[Start of section]

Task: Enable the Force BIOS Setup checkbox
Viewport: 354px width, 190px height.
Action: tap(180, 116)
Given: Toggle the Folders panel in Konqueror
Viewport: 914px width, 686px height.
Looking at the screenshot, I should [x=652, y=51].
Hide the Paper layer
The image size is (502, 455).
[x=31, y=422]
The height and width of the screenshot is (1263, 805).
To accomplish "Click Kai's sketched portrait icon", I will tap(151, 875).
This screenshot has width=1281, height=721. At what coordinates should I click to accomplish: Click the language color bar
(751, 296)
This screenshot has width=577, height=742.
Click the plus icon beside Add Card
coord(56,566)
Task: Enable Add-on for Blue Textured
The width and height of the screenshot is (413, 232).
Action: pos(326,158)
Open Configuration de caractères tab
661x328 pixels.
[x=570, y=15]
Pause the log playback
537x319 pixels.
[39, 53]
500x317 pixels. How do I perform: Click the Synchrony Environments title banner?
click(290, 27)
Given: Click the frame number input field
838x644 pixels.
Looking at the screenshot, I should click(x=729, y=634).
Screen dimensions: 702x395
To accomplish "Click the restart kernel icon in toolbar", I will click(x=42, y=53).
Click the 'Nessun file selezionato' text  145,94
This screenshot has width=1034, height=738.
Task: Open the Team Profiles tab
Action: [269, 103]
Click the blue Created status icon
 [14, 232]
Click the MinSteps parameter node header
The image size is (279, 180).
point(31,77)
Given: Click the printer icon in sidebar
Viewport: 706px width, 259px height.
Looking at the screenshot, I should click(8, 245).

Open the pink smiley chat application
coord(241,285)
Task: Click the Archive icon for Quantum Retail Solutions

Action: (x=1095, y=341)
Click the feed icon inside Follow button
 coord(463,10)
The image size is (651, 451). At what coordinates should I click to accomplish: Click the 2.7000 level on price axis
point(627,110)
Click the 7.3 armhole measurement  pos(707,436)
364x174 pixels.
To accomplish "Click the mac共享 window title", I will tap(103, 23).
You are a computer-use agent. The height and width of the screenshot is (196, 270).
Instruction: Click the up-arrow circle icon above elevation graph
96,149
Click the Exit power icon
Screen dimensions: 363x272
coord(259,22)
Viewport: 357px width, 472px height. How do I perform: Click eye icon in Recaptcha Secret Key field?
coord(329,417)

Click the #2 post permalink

[End of section]

EXERCISE INSTRUCTIONS ▸
Exact copies of the lines from the one holding "Screen dimensions: 363x272" to the end of the entries are all that should be written.

SOLUTION FOR THIS PROBLEM ▸
Screen dimensions: 363x272
coord(259,22)
Viewport: 357px width, 472px height. How do I perform: Click eye icon in Recaptcha Secret Key field?
coord(329,417)

Click the #2 post permalink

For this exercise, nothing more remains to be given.